文書の抜粋:
□ □ □ □ □
地域おこし協力隊の同期で登山仲間でもある西村耕平さんと

引っ越し3日目に感じた地元の人の優しさ

移住してくるまでは、松川村について詳しくは知らなかったという真田さん。3ヶ月暮らしてみて、どんな印象を持ったのだろうか?

「松川村は、広い平野部に住宅地や田畑が広がっているので、遮るものがなくてすごく開けているんですよ。その影響なのか、地元の方たちもオープンマインドで穏やかな人が多いように感じています。田舎というと、閉鎖的とか過干渉というイメージを持ちがちですが、松川村では全然そんなことがありません。距離感もよくフレンドリーに接していただけているのでとてもありがたく思いますし、心からいいところに来たなと実感しています」

真田さんが引っ越してきて3日目のこと。郵便局に用事があって出かけたところ、局員さんがとてもいい人だったので、村での生活について色々と尋ねてみた。「どこでお米を買ったらいいですか?」と聞いたところ、「○○さんのところのお米が美味しいから、待っていなさい」と言う。すると、少したってから近所の農家の方が「これを食べたらいいよ」と、わざわざ郵便局までお米を届けてくれた。
□ □ □ □ □
データ行:
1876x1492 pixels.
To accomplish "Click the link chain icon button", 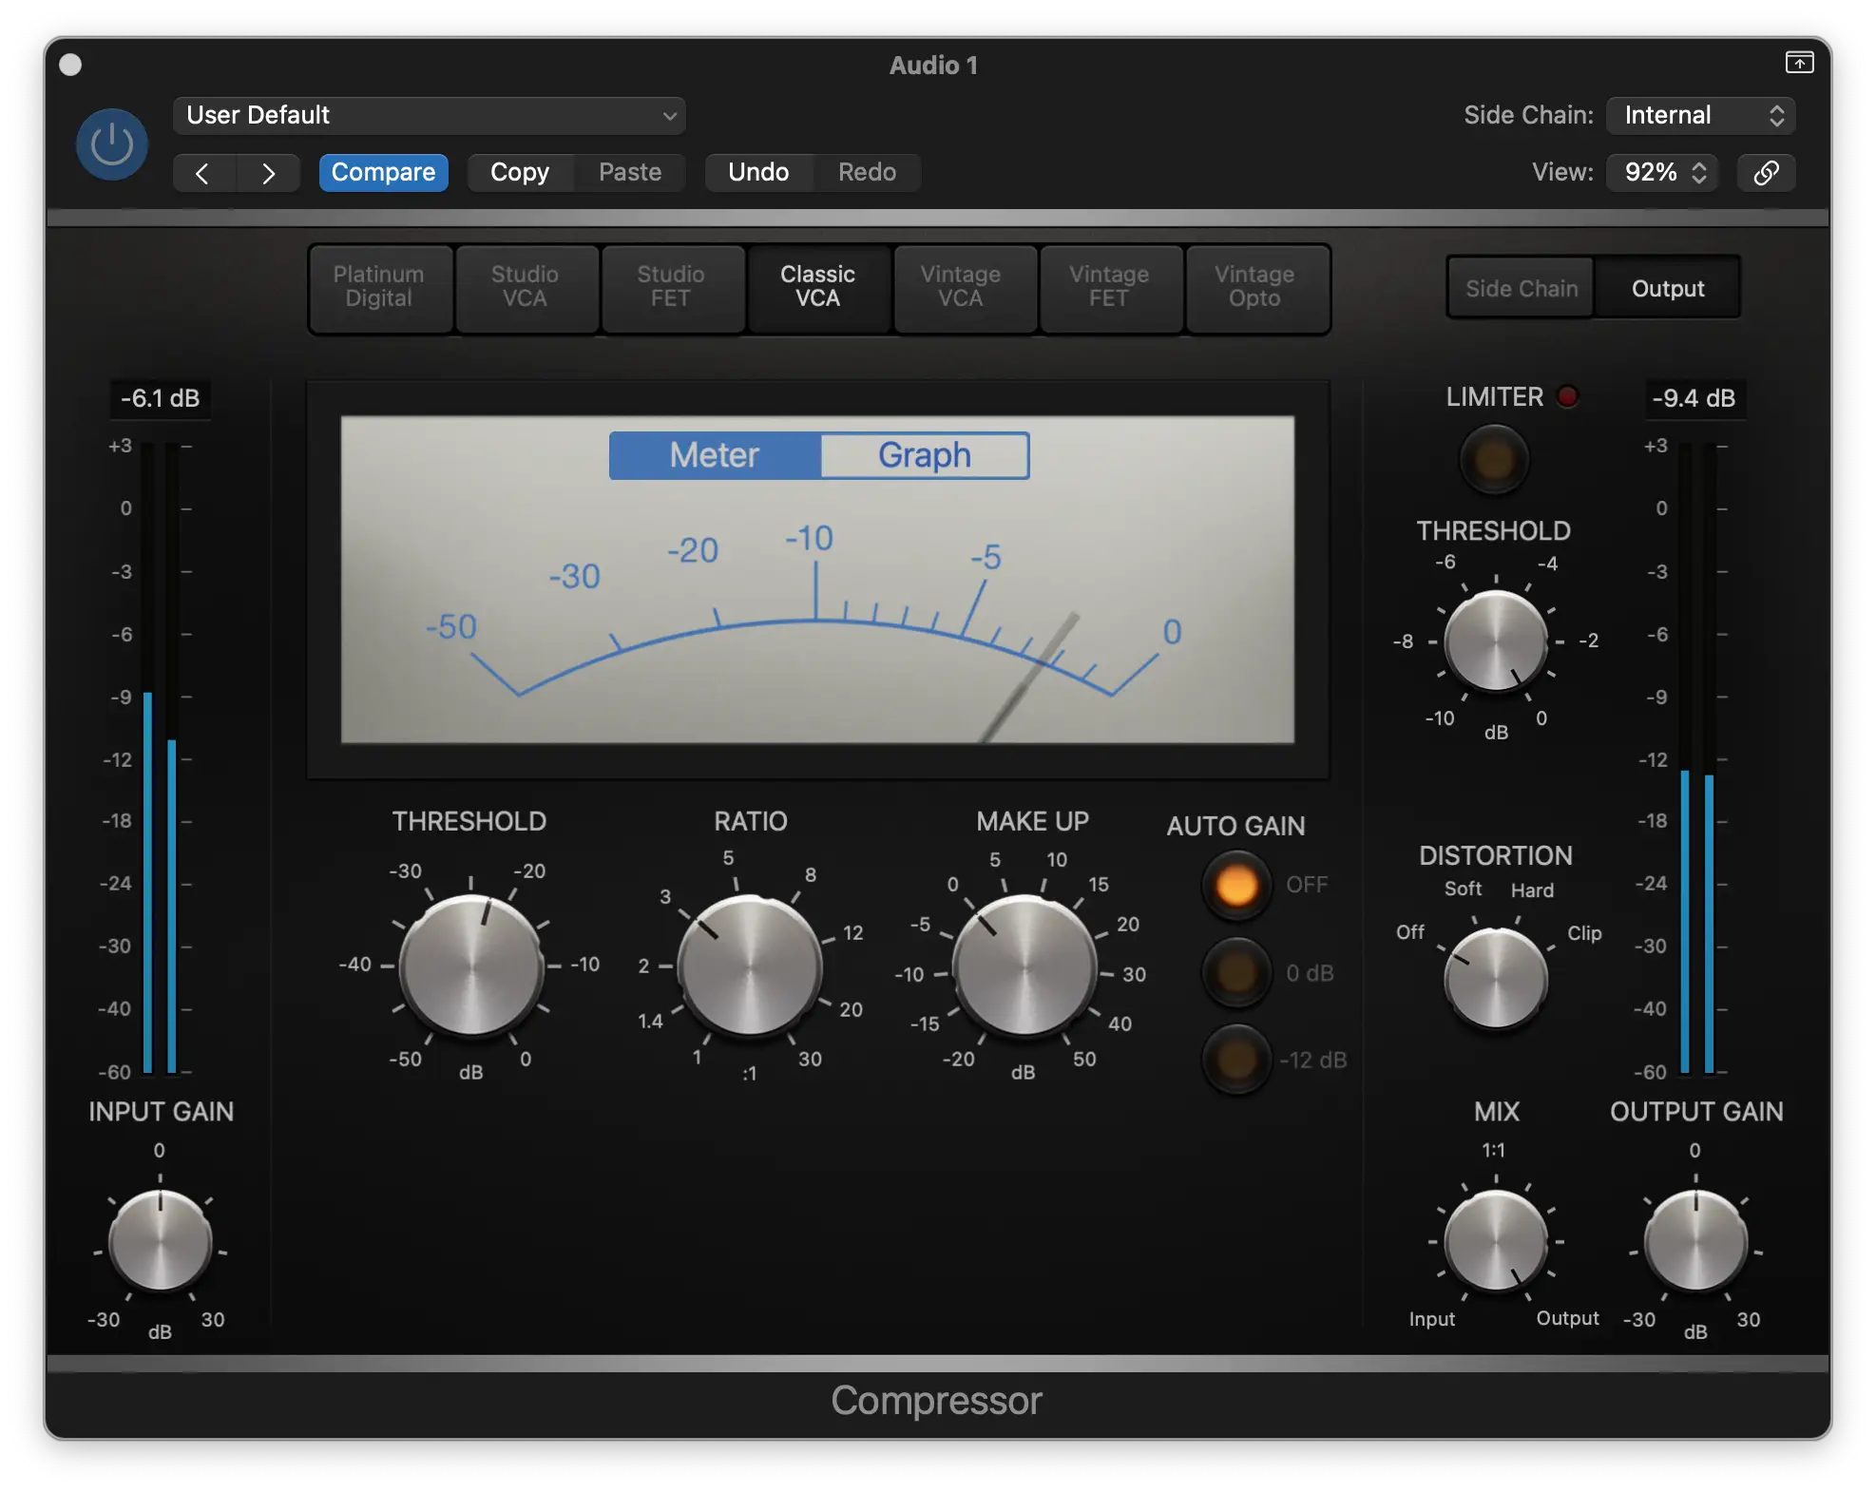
□ □ □ □ □
課題の指示:
**1)** 松川村での暮らしを扱った文章について、次の問いに答えてください。
(a) 真田さんが印象を語っているのは、松川村で何ヶ月暮らした時点か。
(b) 松川村の広い平野部には何が広がっているか。
(c) 引っ越して3日目に、真田さんは用事でどこへ出かけたか。
**2)** 松川村での暮らしを扱った文章を、最後の文のあとから書き継いでください。

本演習の解答:
**1)**
(a) 3ヶ月
(b) 住宅地や田畑
(c) 郵便局

**2)**
「まさかお米を持ってきてもらえるなんて思わなかったので、うれしかったですね。そんなふうに地域の方とコミュニケーションをとりながら生活することが楽しいです。あと、このあたりって中山間地なので動物が里に降りてくることもあるんです。地域の方で罠をかけている人もいらっしゃるのですが、「シカが捕れたぞ!」と連絡をもらって、一緒に解体させていただいたことがありました。ここでは、山と暮らしがちゃんとつながっているんだなと思いましたね。以前から、そういう場所で生きていきたいと考えていたので、この体験もすごく印象に残っています」

1 初めて合戦尾根から燕岳を登った。息は上がったが何度も通うことになりそうだ
2 雨のなかのトレイルランレースとなった中央アルプス・スカイラインジャパンを完走した
3 後立山連峰縦走時に立ち寄った「もう一度行きたい山小屋」の一つ、八峰キレット小屋
4 2021年6月、同期の西村耕平さんと上高地から西穂高岳へ。独標でのひとコマ

アウトドアが盛んな村として松川村を盛り上げたい

ウィスラーでの生活のように気軽にアウトドアアクティビティを楽しめ、コミュニティのある環境で暮らしたいと願っていた真田さん。移住前から楽しみにしていた登山やスキーなどについては、満喫できているのだろうか?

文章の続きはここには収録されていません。